KEPANJEN - Problem kekurangan guru masih sulit teratasi. Menurut data Ruang Talenta Guru (RTG) Kementerian Pendidikan Dasar dan Menengah (Kemendikdasmen) RI, Kabupaten Malang masih kekurangan 3.546 guru. Baik guru agama maupun mata pelajaran umum lainnya (selengkapnya baca grafis).
Untuk mengatasinya, sekolah-sekolah sudah merekrut Guru Tidak Tetap (GTT). Di sisi lain, pada akhir 2025 ini, penataan atau penghapusan tenaga kontrak di lingkungan pemkab harus dituntaskan. Itu sesuai dengan Undang-Undang (UU) Nomor 20 Tahun 2023 tentang ASN.
Kepala Dinas Pendidikan (Disdik) Kabupaten Malang Suwadji menyampaikan, kekosongan guru mata pelajaran tersebut tetap harus terisi. Sebab bila tidak akan berpengaruh terhadap capaian belajar para peserta didik. Jika menunggu rekrutmen ASN, waktunya akan terlalu lama.

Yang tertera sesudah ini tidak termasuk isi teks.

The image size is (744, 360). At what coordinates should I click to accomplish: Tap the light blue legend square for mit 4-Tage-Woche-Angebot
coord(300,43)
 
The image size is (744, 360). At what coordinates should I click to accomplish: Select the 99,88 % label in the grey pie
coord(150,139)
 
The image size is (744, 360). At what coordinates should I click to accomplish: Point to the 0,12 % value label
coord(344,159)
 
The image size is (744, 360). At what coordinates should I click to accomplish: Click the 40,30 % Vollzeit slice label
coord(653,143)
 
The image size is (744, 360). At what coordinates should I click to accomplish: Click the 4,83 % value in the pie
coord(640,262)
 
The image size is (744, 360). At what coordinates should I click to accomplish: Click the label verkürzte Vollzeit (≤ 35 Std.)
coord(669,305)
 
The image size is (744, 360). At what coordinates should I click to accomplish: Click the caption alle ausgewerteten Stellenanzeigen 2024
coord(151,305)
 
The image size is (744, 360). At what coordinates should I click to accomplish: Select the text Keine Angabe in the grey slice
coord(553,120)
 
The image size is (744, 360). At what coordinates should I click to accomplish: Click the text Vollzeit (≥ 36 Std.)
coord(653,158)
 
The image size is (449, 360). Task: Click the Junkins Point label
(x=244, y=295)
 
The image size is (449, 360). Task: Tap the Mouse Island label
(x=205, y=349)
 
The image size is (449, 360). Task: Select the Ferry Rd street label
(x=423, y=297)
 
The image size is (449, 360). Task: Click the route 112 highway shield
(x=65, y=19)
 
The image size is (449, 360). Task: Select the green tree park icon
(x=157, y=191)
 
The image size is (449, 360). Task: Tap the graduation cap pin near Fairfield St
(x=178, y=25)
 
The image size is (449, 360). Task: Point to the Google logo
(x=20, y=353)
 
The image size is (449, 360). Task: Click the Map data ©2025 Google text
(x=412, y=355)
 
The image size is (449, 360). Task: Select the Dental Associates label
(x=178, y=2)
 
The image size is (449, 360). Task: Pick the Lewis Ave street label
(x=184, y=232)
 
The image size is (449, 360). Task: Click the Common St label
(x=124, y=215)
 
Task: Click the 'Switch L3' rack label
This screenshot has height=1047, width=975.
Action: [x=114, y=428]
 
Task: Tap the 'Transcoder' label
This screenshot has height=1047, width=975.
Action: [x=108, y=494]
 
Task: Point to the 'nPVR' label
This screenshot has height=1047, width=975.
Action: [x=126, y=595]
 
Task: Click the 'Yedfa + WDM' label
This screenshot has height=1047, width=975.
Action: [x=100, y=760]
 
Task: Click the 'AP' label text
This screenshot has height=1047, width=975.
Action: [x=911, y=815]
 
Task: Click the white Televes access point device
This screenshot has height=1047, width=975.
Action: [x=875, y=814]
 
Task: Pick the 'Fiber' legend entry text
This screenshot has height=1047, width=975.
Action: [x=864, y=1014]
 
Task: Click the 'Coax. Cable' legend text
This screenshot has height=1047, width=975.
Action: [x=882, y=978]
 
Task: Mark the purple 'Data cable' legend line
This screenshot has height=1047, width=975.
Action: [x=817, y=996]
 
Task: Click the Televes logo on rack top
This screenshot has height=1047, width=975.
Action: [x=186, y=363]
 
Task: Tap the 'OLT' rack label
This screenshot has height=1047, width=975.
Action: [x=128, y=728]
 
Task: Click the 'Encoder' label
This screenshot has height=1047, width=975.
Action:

Sehingga mengangkat GTT menjadi solusi yang paling tepat dan cepat. “Nanti ada kebijakan tersendiri untuk mengangkat GTT oleh sekolah yang bersangkutan. Saya sudah menyampaikan ke Kemendikdasmen dan Direktorat Jenderal Guru dan Tenaga Kependidikan (Dirjen GTK),” ucap dia. Sehingga, meski ada instruksi penghapusan tenaga kontrak non-ASN, GTT bakal tetap diberdayakan.
Dengan demikian, guru yang berstatus ASN tidak akan bekerja ganda. Sebab, kekurangan guru dapat menyebabkan perbandingan antara guru dan siswa tidak seimbang. Jika satu guru bertanggung jawab terhadap banyak siswa, perhatian yang diberikan kepada bakal terbatas. Selain itu juga dapat menyebabkan keterlambatan dalam proses pembelajaran.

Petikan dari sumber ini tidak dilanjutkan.